Performance:  SUNY New Paltz Concert Choir, under the direction of Ed Lundergan; Gary Palmieri, piano

Notes:  (The text of “Nocturne”, which follows, is an excerpt from the poem, “On The Beach at Night,” by Walt Whitman.)


Nocturne.mp3  9:00

On the beach at night,
Stands a child with her father,
Watching the east, the autumn sky.
Up through the darkness,
While ravening clouds, the burial clouds, in black masses spreading,
Lower sullen and fast athwart and down the sky,
Amid a transparent clear belt of ether yet left in the east,
Ascends large and calm the lord-star Jupiter,
And nigh at hand, only a very little above,
Swim the delicate sisters Pleiades.
From the beach the child holding the hand of her father...
Those burial-clouds...
Watching, silently weeps.
Weep not, child,
Weep not, my darling,
With these kisses let me remove your tears,
The ravening clouds shall not be long victorious...
Jupiter shall emerge... watch again another night, the Pleiades shall emerge,
They are immortal, all those stars... shall shine... again, they endure...
Something there is more immortal even than the stars...

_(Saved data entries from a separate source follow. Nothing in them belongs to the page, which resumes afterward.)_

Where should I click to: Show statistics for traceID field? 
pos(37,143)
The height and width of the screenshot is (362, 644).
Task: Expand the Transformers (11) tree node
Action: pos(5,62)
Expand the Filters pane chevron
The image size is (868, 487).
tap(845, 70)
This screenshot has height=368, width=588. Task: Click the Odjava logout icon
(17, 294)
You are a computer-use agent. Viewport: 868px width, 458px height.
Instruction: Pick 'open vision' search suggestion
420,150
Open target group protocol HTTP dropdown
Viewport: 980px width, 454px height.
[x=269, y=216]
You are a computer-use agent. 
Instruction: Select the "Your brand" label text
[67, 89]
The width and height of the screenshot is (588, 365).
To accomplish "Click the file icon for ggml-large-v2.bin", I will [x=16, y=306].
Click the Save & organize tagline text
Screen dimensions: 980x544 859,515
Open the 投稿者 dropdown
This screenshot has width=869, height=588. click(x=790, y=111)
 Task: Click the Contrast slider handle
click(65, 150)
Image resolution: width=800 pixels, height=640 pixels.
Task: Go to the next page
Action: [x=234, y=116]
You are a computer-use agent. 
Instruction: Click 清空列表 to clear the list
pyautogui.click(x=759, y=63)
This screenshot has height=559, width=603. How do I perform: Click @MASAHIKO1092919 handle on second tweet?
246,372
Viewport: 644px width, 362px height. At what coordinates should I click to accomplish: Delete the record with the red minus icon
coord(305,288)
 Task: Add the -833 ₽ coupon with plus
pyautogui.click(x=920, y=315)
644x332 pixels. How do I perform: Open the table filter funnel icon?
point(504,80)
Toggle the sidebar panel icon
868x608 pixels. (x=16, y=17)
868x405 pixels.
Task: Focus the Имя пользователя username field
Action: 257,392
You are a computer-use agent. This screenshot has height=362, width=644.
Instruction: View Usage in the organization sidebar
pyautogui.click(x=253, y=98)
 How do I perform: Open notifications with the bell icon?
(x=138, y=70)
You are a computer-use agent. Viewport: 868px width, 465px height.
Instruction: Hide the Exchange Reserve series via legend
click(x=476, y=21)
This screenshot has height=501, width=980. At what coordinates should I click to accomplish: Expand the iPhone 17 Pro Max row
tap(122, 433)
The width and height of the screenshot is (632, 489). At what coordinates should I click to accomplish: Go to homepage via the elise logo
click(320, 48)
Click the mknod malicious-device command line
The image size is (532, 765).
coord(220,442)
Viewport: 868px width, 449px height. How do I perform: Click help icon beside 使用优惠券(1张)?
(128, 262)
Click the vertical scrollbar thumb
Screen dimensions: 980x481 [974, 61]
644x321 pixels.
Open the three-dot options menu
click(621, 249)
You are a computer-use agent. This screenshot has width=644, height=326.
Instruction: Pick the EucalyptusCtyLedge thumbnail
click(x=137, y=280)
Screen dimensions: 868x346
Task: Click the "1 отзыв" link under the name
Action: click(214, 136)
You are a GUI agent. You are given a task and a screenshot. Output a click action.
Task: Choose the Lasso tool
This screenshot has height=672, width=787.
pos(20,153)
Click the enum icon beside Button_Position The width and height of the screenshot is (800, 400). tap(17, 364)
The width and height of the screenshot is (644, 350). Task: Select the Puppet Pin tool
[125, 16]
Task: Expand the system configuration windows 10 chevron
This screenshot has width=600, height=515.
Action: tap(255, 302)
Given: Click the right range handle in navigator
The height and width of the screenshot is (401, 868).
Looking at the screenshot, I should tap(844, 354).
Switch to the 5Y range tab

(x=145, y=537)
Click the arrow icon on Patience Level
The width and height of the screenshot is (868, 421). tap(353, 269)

The piano begins alone - aimless, ringing notes.  Voices enter, the harmony gradually growing and thickening, as a father and child, standing on the beach at night, watch the east, the autumn sky.  The child begins weeping - why? After a piano interlude, the male voices introduce a new theme, depicting Jupiter’s majestic rise through the darkness. The female voices portray the delicate Pleiades, “swimming” just above Jupiter. The mood darkens suddenly when  “ravening clouds” obscure the celestial bodies, and the child again weeps, answering our question. After another interlude, the father reassures his child that the stars will return another night, that they are immortal, and that “something there is...more immortal than the stars.” An expectant pause follows. The first theme returns, hesitantly at first, and finally triumphantly reasserting that there is something immortal.

I dedicate this song to the memory of my father, James Hoffman, who took me in hand and led me through the dark places.